PARTS OF THE EXERCISE
1. Reproduce verbatim the part of the passage on salt and taste that begins at the words "Besides being necessary" and stops after "to our brains.".
2. According to the passage on salt and taste, what does salt do to the other ingredients when it is mixed into a dish?

[SOURCE EXTRACT — start]

But the salt content in most diets has crossed into new territory. Instead of consuming what we need for our bodies to function, most of us ingest too much salt because commercial food producers rely on the ingredient to make dishes appetizing and keep production running smoothly. Weaning diners off of our high-salt diets is harder than it might seem, in part because it's in our nature to crave more of the mineral, Keast says. “It’s an evolutionary relic we’re stuck with."

Running Salty Interference

Besides being necessary for our bodies to operate, salt improves the way foods taste. When mixed into a dish, salt dampens the bitterness and enhances the sweetness in the other ingredients. Effectively this means salt can directly impact three of the five tastes our mouths detect: sweet, bitter, salty, sour and umami. Exactly how salt remixes the taste of a food still isn’t clear, Keast says. Presumably, the shift happens at a neurological level, after taste buds detect all the compounds in each bite and relay perception signals to our brains. 

Even more impressively, salt can achieve these food alterations without revealing itself as a detectable flavor. In research where study participants sample a range of broths, for example, plain veggie water lacks appeal. When the broth is salted, recipients perceive and enjoy the changed flavor but can’t identify what it is that tastes different. Only once the amount of salt reaches what scientists call a “recognition threshold” do people taste so-called saltiness. At that point, the appeal of the broth starts to drop, Keast says. A dish at it’s Goldylocks level of salt — not too much and not too little — is when the overall taste is at its best.

[SOURCE EXTRACT — finish]
[DATA — start]

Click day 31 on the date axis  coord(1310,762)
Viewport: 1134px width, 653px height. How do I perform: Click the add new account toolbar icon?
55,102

[DATA — finish]

ANSWERS GIVEN
1.
Besides being necessary for our bodies to operate, salt improves the way foods taste. When mixed into a dish, salt dampens the bitterness and enhances the sweetness in the other ingredients. Effectively this means salt can directly impact three of the five tastes our mouths detect: sweet, bitter, salty, sour and umami. Exactly how salt remixes the taste of a food still isn’t clear, Keast says. Presumably, the shift happens at a neurological level, after taste buds detect all the compounds in each bite and relay perception signals to our brains.

2. It dampens their bitterness and enhances their sweetness.